As Netanyahu pushes for war, Israel starts to balk
The prime minister has cowed Washington on Iran but he hasn't convinced his own people
By Larry DerfnerJERUSALEM – To Americans, Israeli Prime Minister Binyamin Netanyahu must look like some invading giant. Backed by an army of AIPAC lobbyists and Republican presidential candidates, he came to Washington this week and put President Barack Obama on the defensive, using threats of imminent war on Iran to coerce his host into threatening his own war on the Islamic republic, albeit further down the road than Netanyahu would like.
At home, however, Netanyahu is not so strong, not as a prospective wartime prime minister, at any rate. Having no formidable rival, he is secure in office, but his public image, more and more, is that of an indecisive, deceitful, endlessly suspicious leader who’s under the sway of his wife, Sara. In a series of scandals in the prime minister’s office, the last one surfacing just before he left for Washington, he comes off like a weaker version of Richard Nixon.
What’s more, signs are that he doesn’t have the Israeli public behind him for a unilateral attack on Iran, and his military/intelligence chiefs, along with the great majority of his cabinet ministers, are showing no eagerness to board the war train. Just three weeks ago Israel seemed to be leaning hard toward war.
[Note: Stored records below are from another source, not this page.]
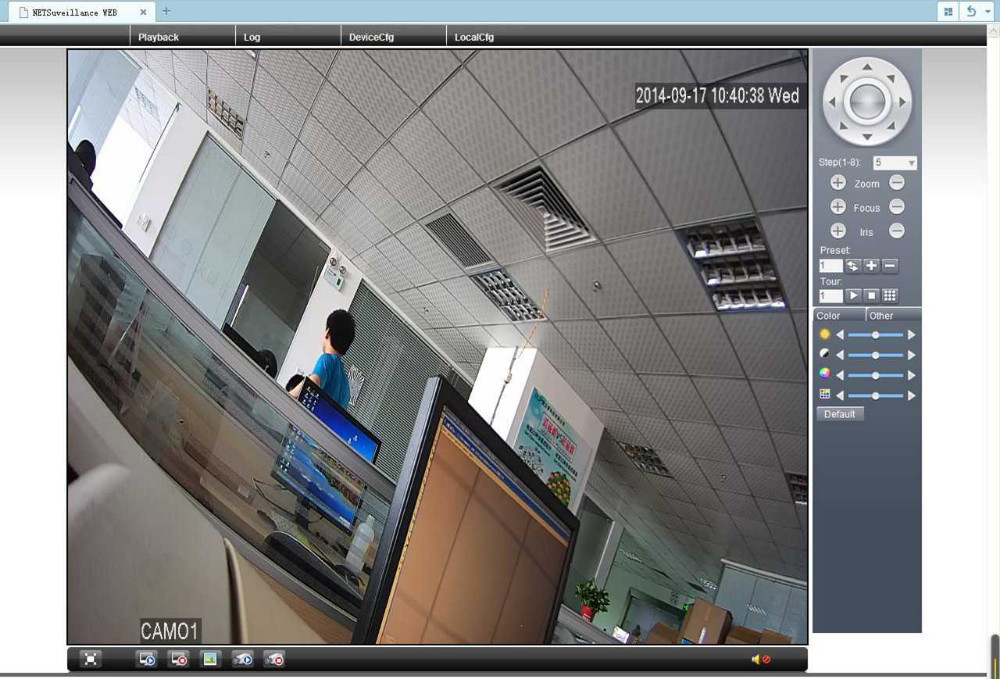Click the Default button
This screenshot has width=1000, height=679.
(840, 414)
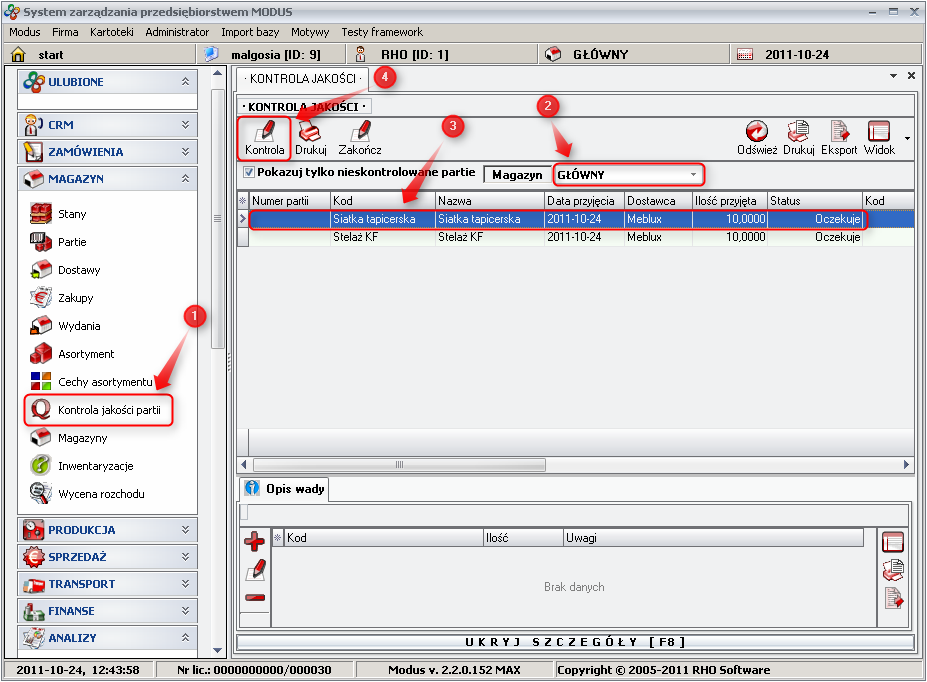Open the Kartoteki menu

tap(111, 32)
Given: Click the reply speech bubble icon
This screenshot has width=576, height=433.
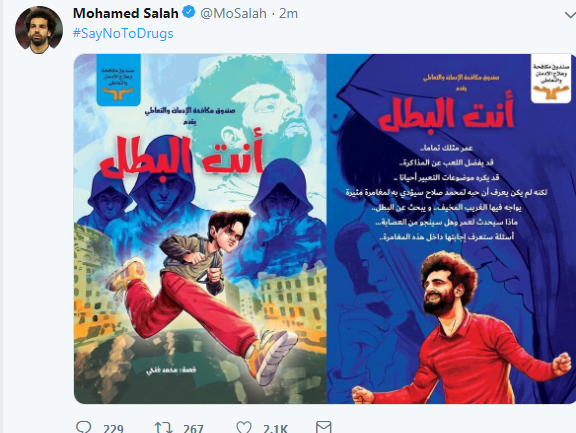Looking at the screenshot, I should (x=83, y=427).
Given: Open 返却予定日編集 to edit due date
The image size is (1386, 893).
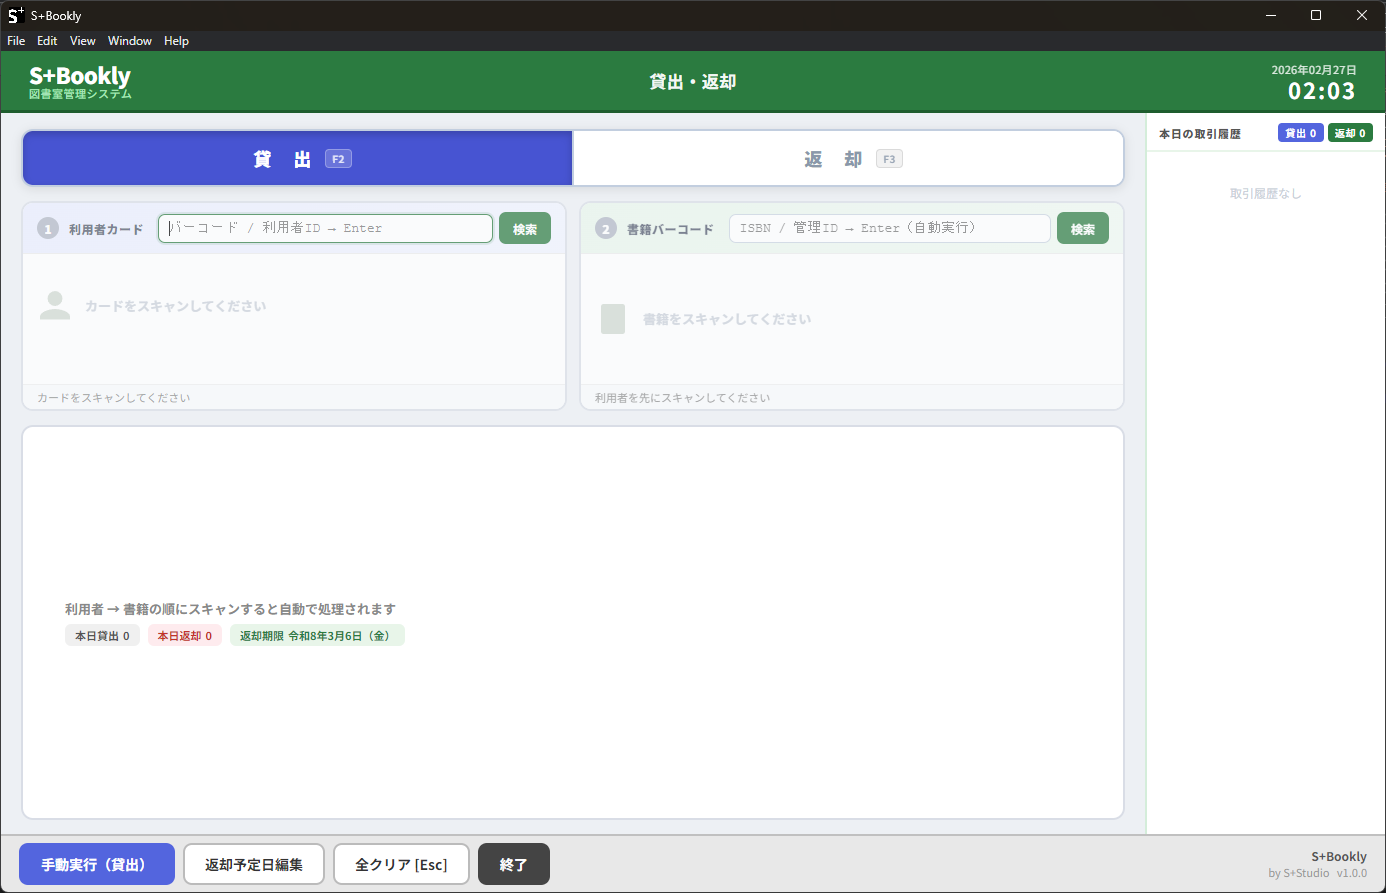Looking at the screenshot, I should pos(254,864).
Since then, though, there’s been a softening of Israel’s posture (if not Netanyahu’s) – due to the scandals, rising American opposition to a solo Israeli attack, and the sinking in to the public that the war they’ve been hearing about for years may actually be at hand.
So the leverage Netanyahu purports to wield over Obama – a readiness to attack Iran in the coming months unless he is satisfied that the president will do so himself by an acceptable deadline – may not be all it seems. It’s questionable whether the Israeli leader, whatever his intentions, has the necessary domestic backing to start such a daunting war in the near future, especially with the president promising repeatedly that if all else fails, America will do the job.
In his AIPAC speech, Obama said the best approach is to “Speak softly. Carry a big stick.” Netanyahu, given his diminished leadership stature and the fretful mood at home, could be doing just the opposite.
On the weekend that Netanyahu left for the U.S., the top story in Yediot Aharonot, Israel’s largest selling newspaper, was built around an exhaustive interview with Uzi Arad, who was Netanyahu’s most loyal lieutenant and head of the National Security Council until he was forced out a year ago. Arad describes a prime minister’s bureau in Jerusalem brimming with intrigues, where aides scare the boss about the supposed schemes of their rivals – “and Netanyahu is easy to scare,” says Arad. He goes on to say that Sara Netanyahu accused him of being an “informer,” and complained to him through a prime ministerial aide that his secretary was a “leftist.”
In the following edition of Yediot, Nahum Barnea, co-author of the story and the country’s most prominent journalist, said that during the series of interviews with Arad, what troubled him was “essentially one question: Is Netanyahu, as revealed in this interview, a man whom Israelis can trust with the decision of whether to attack Iran or not?”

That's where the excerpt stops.